═══ GIVEN TEXT ═══

Multiple Choice Question Answering (MCQA)¶

MCQA evaluates a model’s ability to answer multiple choice questions with a single correct option.
This task is well-suited for aviation knowledge exams and other structured assessments.

Dataset Format¶

MCQA datasets follow this structure:

{
  "task_info": {
    "task_type": "mcqa",
    "task_name": "Aviation Knowledge Exam",
    "description": "Multiple choice questions on aviation knowledge"
  },
  "examples": [
    {
      "id": 1,
      "input": "What part of a rotary-wing aircraft makes directional control possible?\nA) the teeter hinge\nB) the swashplate\nC) the ducted fan",
      "output": "B"
    }
  ],
  "data": [
    {
      "id": 1,
      "input": "What should a pilot do if after crossing a stop bar, the taxiway centerline lead-on lights inadvertently extinguish?\nA) Proceed with caution\nB) Hold their position and contact ATC\nC) Turn back towards the stop bar",
      "output": "B"

═══ SOURCE MATERIAL ═══

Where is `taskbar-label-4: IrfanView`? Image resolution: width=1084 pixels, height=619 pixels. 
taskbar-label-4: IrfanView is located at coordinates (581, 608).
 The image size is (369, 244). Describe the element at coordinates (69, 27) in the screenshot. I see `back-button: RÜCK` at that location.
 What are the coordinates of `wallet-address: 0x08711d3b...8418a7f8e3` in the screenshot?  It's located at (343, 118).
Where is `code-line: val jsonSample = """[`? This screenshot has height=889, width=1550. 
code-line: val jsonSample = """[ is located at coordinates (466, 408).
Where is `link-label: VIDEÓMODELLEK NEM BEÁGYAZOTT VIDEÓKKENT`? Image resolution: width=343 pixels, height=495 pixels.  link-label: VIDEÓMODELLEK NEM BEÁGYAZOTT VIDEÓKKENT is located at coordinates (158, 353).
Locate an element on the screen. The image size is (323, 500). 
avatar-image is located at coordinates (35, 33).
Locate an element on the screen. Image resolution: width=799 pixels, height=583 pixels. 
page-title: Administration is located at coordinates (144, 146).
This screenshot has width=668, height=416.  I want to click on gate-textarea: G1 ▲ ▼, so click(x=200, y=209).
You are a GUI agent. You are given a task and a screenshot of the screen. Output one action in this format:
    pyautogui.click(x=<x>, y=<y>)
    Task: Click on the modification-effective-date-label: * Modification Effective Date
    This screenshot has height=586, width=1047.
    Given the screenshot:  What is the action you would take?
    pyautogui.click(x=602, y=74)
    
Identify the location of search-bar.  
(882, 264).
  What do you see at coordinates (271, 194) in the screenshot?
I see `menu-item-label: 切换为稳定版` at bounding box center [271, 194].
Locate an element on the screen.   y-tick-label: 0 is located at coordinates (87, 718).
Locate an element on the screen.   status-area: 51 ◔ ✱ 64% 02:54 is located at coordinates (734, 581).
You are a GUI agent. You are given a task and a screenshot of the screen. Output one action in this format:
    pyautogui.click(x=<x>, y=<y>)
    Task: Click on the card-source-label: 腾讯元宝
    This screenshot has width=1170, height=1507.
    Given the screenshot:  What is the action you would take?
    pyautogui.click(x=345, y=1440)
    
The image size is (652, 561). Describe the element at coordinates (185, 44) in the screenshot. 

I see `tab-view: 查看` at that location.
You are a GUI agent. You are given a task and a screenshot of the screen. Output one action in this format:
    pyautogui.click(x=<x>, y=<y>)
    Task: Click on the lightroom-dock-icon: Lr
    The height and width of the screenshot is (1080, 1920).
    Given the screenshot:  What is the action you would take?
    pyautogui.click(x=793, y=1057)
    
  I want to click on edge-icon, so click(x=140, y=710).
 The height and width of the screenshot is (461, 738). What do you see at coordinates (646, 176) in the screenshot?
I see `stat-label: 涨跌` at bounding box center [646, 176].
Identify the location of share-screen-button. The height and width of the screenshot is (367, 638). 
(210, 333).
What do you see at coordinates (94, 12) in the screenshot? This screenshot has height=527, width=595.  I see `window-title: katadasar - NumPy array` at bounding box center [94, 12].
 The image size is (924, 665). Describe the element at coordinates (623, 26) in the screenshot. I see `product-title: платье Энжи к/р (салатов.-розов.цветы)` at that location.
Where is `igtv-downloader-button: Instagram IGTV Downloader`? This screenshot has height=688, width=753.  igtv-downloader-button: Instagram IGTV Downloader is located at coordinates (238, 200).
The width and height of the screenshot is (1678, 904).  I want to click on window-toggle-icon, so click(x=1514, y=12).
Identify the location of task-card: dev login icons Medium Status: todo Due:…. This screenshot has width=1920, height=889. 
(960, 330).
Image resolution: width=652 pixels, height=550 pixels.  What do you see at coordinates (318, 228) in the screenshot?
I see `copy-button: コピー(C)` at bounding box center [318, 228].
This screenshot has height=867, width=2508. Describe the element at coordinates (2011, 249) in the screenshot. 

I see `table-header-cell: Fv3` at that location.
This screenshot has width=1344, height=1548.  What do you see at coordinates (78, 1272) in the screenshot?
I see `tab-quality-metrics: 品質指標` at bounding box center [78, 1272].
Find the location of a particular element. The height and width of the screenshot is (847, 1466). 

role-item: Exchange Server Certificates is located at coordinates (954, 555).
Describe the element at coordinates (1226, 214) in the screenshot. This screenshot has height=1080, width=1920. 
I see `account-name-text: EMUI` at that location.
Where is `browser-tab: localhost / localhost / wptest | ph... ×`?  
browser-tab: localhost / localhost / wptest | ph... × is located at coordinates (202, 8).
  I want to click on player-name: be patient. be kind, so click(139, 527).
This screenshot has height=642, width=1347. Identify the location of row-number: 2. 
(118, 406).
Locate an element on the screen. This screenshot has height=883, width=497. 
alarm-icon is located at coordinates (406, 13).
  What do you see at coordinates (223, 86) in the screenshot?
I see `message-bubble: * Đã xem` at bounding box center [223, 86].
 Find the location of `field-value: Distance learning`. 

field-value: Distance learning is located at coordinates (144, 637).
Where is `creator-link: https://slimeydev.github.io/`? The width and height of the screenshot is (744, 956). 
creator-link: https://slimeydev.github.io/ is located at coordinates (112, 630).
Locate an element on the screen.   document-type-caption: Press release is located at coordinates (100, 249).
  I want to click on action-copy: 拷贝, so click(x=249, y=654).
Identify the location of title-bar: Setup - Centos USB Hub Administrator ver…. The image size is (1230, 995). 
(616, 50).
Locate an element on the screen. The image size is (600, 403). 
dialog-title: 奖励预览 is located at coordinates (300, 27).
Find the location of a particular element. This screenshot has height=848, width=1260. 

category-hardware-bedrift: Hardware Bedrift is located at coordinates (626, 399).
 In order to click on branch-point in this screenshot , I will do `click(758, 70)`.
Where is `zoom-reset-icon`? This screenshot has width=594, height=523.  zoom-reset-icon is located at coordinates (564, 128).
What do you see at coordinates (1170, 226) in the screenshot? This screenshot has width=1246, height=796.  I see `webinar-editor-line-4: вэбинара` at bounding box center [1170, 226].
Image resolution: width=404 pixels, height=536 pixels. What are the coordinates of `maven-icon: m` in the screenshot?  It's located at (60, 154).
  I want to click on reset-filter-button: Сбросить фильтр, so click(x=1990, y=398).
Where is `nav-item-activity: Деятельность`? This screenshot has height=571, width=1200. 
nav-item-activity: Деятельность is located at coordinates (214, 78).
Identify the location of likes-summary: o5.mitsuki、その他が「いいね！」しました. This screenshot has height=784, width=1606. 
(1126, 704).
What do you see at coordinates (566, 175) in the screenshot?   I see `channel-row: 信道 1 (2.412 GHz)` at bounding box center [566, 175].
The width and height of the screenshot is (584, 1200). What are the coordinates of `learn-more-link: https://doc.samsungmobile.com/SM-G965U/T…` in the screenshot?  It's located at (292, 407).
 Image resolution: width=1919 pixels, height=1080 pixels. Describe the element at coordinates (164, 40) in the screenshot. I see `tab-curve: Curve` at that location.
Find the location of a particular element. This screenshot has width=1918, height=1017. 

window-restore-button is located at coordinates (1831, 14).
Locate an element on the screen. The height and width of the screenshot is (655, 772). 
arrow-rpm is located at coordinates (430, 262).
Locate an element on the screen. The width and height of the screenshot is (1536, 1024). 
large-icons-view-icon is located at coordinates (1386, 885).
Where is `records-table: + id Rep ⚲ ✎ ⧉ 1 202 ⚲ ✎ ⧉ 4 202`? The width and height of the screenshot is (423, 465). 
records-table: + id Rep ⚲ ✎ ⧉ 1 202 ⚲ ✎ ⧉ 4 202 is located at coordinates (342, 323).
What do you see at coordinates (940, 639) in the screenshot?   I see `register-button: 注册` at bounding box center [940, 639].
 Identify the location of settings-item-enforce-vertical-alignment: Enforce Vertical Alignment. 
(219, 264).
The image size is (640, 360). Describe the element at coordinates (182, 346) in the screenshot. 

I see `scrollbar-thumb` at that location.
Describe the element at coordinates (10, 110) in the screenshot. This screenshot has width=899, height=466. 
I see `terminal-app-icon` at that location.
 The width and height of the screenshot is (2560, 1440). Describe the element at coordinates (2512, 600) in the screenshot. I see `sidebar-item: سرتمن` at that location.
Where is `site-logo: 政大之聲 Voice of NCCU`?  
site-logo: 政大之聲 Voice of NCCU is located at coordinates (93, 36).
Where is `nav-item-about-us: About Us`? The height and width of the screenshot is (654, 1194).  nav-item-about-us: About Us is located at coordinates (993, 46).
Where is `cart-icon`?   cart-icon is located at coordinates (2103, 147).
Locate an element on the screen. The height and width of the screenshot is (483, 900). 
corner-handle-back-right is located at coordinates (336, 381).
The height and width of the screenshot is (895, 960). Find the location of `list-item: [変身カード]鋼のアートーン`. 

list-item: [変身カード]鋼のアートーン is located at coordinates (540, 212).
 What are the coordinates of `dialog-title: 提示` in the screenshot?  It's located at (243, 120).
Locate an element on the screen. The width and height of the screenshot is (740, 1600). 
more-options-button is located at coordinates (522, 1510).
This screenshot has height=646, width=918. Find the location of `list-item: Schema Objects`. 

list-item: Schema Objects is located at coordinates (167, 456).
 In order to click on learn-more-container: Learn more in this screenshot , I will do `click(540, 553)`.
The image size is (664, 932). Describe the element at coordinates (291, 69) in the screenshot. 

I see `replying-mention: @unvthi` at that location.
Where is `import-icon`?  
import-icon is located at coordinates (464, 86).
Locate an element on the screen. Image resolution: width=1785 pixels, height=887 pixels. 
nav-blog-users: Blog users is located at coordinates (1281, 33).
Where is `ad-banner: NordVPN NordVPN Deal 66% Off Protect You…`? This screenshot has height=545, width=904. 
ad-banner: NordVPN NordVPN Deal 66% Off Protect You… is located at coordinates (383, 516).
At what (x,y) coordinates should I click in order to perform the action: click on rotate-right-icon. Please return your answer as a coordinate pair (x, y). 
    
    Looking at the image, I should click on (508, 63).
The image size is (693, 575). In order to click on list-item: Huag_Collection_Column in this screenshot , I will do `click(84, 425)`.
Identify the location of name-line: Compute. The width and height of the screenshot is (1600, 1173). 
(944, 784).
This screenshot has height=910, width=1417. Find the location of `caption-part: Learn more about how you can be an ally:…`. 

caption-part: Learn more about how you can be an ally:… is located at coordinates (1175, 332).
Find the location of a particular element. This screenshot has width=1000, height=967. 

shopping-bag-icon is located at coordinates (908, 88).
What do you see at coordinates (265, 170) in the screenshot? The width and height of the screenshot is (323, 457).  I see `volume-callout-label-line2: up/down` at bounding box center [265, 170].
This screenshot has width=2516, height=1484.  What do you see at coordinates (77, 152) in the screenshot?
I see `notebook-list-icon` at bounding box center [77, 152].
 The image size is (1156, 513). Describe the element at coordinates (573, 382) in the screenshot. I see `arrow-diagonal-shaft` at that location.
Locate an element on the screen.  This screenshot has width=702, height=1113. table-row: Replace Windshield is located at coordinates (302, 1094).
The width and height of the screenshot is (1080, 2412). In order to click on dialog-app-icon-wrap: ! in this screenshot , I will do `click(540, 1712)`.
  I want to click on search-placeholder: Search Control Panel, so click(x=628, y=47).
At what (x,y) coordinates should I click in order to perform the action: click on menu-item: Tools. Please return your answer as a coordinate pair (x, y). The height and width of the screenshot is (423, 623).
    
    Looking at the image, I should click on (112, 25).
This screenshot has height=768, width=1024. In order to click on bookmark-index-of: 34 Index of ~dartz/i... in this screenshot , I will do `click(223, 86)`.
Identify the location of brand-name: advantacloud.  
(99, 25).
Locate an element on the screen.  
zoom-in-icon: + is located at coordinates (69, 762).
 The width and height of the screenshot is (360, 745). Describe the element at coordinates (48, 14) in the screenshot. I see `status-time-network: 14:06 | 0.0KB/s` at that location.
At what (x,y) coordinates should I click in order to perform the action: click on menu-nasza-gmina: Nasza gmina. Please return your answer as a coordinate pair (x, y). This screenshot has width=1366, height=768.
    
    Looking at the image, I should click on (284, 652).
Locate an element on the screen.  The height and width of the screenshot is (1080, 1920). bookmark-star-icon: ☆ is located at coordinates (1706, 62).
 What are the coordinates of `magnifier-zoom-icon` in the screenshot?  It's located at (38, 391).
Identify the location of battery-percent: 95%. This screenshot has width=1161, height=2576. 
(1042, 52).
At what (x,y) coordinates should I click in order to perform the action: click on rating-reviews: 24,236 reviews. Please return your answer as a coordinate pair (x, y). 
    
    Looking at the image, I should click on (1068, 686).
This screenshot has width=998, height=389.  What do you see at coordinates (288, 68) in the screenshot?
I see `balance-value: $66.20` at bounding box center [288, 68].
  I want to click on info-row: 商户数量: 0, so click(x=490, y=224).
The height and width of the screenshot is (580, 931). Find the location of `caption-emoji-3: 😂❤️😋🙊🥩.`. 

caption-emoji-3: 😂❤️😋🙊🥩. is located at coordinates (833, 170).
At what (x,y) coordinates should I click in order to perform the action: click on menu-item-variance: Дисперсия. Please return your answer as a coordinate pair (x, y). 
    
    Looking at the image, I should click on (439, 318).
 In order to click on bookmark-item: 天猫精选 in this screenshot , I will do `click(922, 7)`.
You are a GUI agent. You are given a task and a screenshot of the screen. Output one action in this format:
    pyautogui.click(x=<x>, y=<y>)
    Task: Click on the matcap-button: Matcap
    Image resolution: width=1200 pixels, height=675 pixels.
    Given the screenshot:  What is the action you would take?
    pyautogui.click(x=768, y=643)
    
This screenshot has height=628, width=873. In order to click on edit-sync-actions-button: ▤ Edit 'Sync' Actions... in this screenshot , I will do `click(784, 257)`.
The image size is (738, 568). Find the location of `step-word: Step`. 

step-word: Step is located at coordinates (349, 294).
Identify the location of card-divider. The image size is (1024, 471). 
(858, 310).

═══

TASK DIRECTIONS:
Reproduce the passage of the MCQA documentation above word for word, starting with "MCQA evaluates a" and going on through "other structured assessments.".

SOLUTION TO THE EXERCISE:
MCQA evaluates a model’s ability to answer multiple choice questions with a single correct option.
This task is well-suited for aviation knowledge exams and other structured assessments.